#### What you need to do:
Copy the part of the records that opens with the line containing "806x304 pixels. At" and closes with the line containing "Action: pos(10,21)", substituting "price tag" for "price label" and keeping everything else the same.

#### Material for this exercise:
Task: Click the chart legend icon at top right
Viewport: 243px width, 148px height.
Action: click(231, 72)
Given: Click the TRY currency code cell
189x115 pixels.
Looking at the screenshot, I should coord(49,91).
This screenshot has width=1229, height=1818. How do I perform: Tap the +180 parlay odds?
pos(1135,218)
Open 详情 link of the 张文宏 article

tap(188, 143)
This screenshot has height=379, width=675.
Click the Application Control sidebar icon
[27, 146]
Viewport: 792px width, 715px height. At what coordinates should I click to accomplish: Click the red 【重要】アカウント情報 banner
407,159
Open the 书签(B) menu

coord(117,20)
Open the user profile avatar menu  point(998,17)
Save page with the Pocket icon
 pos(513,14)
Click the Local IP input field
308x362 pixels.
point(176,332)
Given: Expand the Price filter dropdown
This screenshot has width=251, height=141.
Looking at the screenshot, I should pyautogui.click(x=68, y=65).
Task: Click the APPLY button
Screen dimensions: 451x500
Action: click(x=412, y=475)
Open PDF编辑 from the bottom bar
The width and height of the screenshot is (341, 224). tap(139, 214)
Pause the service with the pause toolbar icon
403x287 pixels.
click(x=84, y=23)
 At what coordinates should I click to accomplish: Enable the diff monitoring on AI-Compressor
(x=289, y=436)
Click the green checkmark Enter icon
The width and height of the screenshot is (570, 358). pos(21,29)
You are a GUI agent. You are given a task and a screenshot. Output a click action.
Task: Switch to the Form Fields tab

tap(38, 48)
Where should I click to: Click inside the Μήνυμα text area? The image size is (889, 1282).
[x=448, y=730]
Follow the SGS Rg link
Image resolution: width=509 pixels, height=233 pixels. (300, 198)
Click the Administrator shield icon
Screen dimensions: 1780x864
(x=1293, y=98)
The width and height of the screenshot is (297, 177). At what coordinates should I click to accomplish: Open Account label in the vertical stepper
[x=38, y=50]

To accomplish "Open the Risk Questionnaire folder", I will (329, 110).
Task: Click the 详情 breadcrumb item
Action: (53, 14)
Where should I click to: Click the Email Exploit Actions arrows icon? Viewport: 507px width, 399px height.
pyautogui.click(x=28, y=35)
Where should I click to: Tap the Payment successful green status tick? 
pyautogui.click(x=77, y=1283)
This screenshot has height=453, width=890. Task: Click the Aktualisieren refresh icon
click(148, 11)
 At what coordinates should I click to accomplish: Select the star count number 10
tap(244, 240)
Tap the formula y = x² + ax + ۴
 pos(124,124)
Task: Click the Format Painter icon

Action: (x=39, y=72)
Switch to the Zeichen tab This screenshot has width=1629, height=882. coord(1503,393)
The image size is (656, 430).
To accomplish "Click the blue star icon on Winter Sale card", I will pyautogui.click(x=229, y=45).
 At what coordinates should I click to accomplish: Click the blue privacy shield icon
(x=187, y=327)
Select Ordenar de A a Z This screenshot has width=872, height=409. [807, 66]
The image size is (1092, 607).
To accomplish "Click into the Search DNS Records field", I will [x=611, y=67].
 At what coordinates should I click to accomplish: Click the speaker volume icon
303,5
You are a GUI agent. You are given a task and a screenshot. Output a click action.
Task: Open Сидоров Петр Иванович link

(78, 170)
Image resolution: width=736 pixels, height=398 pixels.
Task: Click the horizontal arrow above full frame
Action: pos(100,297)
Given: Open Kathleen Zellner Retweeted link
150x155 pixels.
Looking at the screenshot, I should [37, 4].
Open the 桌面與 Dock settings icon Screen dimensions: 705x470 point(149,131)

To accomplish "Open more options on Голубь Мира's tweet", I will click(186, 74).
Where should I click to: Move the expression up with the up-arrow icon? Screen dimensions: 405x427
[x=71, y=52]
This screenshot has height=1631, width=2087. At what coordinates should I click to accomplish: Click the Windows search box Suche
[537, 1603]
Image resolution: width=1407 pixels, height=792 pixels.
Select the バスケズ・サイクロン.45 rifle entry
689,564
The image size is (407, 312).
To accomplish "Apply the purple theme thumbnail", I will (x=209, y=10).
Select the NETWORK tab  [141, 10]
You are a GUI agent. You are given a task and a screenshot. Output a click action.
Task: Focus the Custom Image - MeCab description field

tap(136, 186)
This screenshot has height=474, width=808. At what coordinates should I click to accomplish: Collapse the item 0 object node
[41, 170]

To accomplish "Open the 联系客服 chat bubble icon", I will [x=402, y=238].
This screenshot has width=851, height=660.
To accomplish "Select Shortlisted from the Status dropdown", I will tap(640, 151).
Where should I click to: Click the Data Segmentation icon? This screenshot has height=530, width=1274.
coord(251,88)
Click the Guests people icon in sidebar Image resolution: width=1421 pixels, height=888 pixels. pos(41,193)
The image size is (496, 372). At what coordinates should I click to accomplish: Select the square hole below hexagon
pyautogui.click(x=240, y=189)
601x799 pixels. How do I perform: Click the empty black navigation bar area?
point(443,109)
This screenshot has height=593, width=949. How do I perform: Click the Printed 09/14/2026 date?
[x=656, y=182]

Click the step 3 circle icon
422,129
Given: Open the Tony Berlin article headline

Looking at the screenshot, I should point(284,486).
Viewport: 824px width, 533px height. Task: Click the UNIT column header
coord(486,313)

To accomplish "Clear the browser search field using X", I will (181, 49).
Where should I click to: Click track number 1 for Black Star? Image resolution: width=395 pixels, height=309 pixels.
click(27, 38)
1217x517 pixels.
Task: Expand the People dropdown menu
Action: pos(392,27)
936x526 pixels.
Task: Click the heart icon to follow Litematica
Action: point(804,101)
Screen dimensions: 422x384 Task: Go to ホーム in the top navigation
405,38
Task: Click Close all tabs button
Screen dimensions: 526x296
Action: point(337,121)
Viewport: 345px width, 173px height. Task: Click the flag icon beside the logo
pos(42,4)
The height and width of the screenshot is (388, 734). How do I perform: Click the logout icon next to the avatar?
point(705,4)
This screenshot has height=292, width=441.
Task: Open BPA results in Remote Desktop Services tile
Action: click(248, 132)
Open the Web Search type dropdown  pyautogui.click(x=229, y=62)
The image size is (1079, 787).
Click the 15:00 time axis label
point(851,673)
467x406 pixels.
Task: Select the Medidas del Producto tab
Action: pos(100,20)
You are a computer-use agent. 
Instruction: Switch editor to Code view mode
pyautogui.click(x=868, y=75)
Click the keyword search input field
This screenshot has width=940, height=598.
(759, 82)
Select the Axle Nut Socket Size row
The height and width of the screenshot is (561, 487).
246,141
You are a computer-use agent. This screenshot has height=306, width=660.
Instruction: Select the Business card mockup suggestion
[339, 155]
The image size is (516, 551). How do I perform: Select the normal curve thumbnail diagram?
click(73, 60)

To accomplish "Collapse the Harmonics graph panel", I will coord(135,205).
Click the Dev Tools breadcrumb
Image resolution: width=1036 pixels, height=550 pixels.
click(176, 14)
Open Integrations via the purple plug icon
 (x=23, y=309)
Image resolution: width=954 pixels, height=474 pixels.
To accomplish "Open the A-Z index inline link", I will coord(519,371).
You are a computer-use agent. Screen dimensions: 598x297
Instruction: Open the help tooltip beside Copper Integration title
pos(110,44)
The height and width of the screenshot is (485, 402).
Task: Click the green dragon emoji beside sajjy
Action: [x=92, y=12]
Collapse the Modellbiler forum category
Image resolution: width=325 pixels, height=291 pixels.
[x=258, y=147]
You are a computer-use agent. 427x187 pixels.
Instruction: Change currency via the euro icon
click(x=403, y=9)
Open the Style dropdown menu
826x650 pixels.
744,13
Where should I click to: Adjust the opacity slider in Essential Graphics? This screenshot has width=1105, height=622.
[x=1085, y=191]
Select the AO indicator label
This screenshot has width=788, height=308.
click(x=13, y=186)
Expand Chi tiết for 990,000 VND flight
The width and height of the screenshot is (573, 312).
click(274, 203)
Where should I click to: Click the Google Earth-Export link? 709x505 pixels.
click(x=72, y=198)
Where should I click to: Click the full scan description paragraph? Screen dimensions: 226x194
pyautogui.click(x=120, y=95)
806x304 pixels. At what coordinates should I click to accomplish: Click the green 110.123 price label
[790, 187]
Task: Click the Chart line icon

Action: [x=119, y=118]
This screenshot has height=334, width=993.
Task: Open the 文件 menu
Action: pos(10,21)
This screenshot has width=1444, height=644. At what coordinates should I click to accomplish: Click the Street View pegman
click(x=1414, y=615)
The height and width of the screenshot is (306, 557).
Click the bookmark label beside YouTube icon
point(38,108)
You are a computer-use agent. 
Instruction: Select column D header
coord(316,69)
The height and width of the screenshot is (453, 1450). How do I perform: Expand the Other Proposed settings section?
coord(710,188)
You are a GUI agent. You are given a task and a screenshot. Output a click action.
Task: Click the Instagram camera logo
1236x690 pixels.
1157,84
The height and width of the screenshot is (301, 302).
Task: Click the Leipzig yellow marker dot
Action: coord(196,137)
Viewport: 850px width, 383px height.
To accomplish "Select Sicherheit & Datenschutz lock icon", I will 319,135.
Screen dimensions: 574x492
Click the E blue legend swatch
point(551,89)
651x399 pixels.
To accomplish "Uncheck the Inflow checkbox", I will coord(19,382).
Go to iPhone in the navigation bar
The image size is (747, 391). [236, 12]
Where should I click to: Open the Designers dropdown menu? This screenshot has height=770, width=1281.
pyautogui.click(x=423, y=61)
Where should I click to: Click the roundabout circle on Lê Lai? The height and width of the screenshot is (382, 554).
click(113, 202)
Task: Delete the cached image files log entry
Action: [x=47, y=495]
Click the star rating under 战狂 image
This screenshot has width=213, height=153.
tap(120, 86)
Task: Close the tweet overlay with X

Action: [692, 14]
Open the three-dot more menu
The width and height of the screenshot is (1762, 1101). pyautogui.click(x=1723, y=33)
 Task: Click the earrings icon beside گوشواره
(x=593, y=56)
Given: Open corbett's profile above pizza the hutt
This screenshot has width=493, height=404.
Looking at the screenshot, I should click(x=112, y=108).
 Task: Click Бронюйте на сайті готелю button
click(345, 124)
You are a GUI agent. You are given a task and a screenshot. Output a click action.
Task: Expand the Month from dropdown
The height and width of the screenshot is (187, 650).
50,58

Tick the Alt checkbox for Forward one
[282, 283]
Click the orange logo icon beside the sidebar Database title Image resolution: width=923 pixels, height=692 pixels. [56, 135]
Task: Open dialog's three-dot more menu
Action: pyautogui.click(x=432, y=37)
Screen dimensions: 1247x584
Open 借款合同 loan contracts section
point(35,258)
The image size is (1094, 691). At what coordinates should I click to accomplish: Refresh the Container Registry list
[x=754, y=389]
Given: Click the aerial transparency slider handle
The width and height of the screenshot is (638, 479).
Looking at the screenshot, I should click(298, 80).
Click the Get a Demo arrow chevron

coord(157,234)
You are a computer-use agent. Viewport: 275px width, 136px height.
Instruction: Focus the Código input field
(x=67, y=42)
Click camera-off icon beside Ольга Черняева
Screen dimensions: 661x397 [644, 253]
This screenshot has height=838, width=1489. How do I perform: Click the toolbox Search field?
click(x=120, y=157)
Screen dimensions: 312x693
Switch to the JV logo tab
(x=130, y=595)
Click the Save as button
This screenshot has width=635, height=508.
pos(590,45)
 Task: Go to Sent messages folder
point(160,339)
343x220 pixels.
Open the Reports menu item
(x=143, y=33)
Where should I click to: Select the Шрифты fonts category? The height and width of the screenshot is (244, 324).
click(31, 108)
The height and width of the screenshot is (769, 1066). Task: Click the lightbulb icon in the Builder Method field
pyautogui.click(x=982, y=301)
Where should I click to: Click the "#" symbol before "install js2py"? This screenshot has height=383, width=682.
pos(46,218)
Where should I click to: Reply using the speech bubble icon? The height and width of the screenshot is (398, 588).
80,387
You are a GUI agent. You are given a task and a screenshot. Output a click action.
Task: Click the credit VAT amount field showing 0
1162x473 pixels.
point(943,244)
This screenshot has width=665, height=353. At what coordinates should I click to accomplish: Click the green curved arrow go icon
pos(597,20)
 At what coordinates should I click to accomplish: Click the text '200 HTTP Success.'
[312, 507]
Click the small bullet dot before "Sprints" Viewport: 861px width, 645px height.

#### Solution to this problem:
806x304 pixels. At what coordinates should I click to accomplish: Click the green 110.123 price tag
[790, 187]
Task: Click the Chart line icon

Action: [x=119, y=118]
This screenshot has height=334, width=993.
Task: Open the 文件 menu
Action: pos(10,21)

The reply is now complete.